§ Exercise objective
No pictures go into the copy. Write out exactly the lines below from the one containing "Click the hungry extension icon in toolbar" through the one containing "The height and".

§ Raw data
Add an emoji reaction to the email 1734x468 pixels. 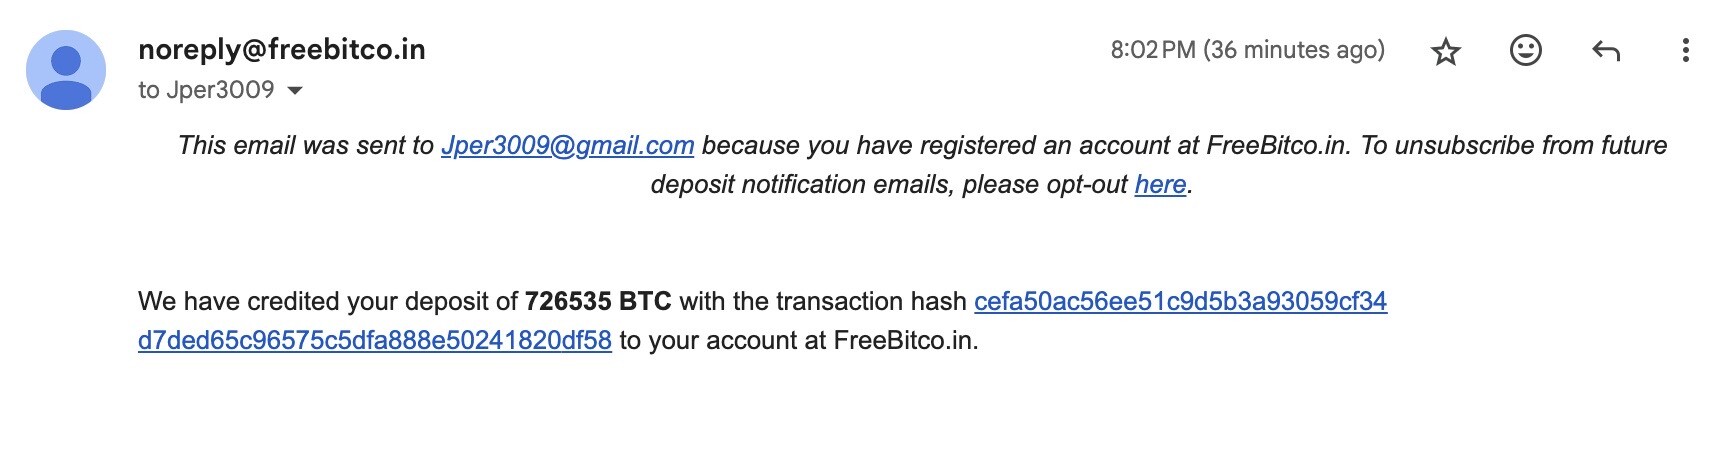coord(1525,50)
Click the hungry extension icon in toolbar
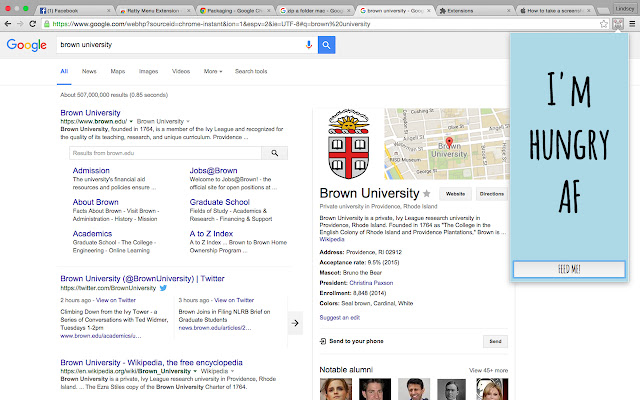This screenshot has width=640, height=400. coord(618,24)
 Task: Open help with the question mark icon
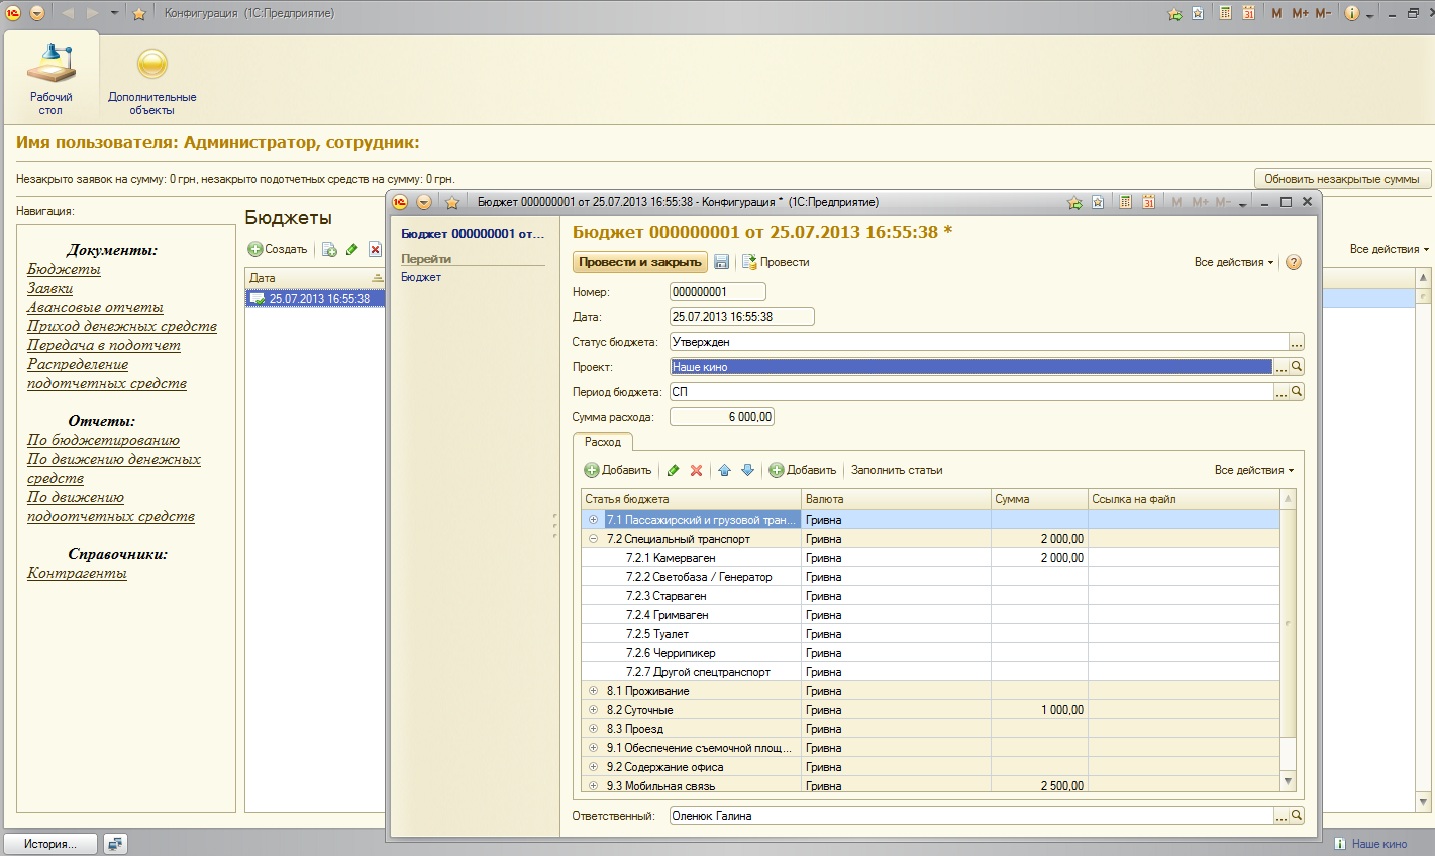1293,262
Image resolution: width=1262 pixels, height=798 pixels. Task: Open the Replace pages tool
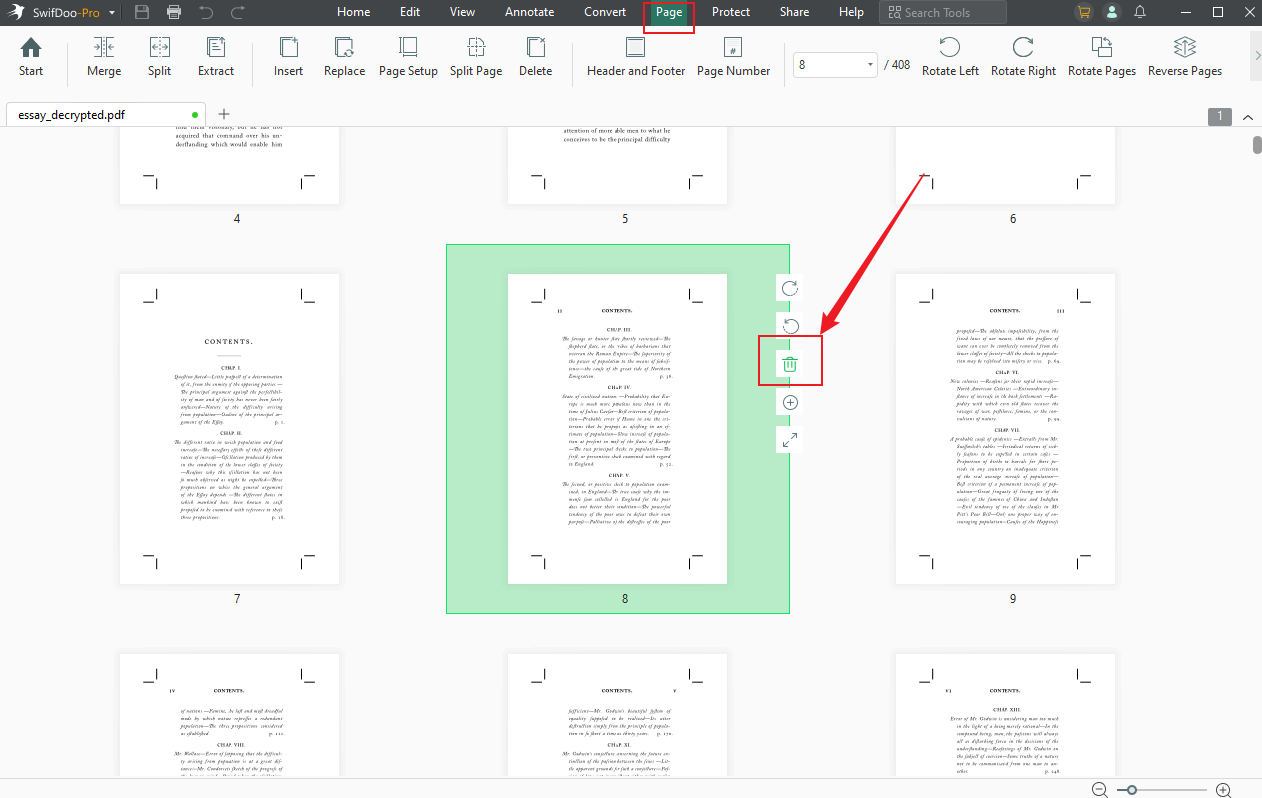point(344,57)
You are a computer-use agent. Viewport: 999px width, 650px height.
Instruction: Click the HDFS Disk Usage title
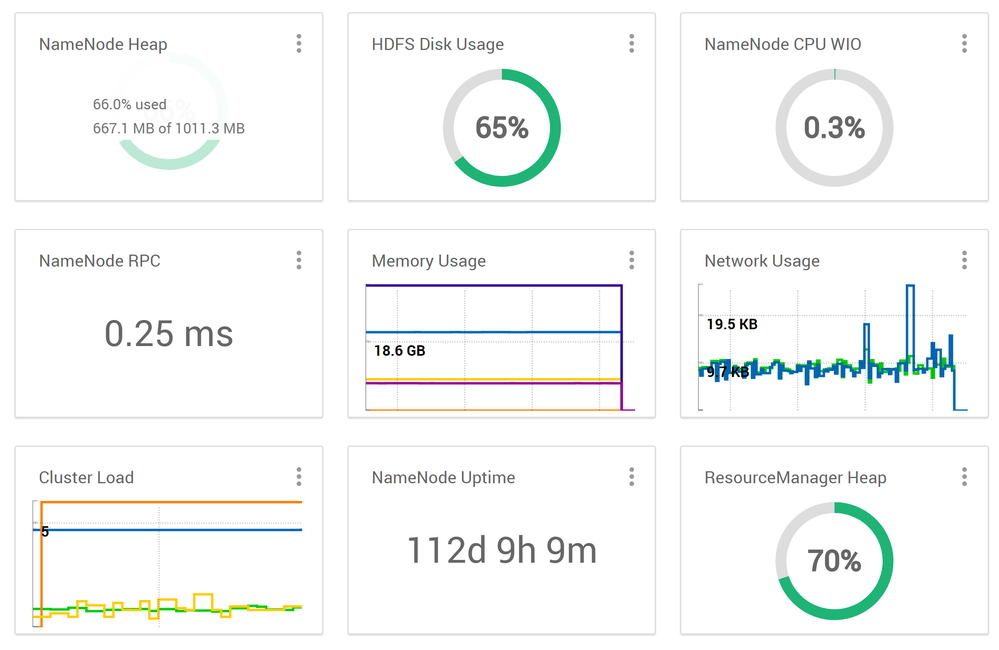pyautogui.click(x=438, y=45)
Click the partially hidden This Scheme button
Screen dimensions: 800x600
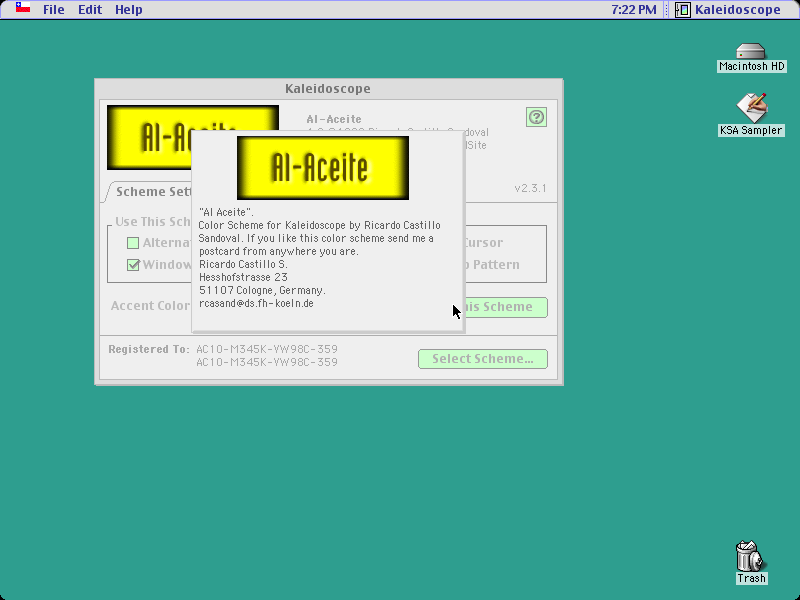pyautogui.click(x=506, y=307)
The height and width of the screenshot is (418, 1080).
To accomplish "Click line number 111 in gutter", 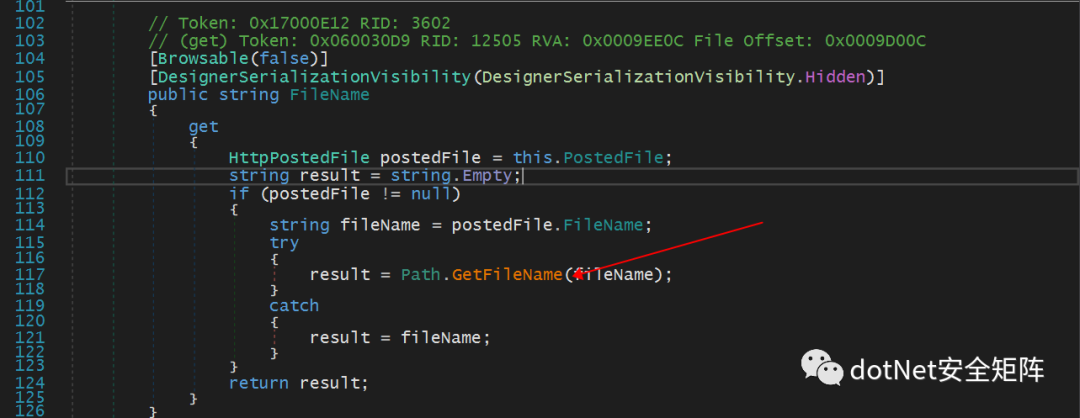I will coord(31,176).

§ Task solution
Click the hungry extension icon in toolbar
This screenshot has width=640, height=400. coord(618,24)
 Task: Open help with the question mark icon
1293,262
Image resolution: width=1262 pixels, height=798 pixels. Task: Open the Replace pages tool
point(344,57)
You are a computer-use agent. Viewport: 999px width, 650px height.
Instruction: Click the HDFS Disk Usage title
pyautogui.click(x=438, y=45)
Click the partially hidden This Scheme button
Screen dimensions: 800x600
pyautogui.click(x=506, y=307)
The height and width of the screenshot is (418, 1080).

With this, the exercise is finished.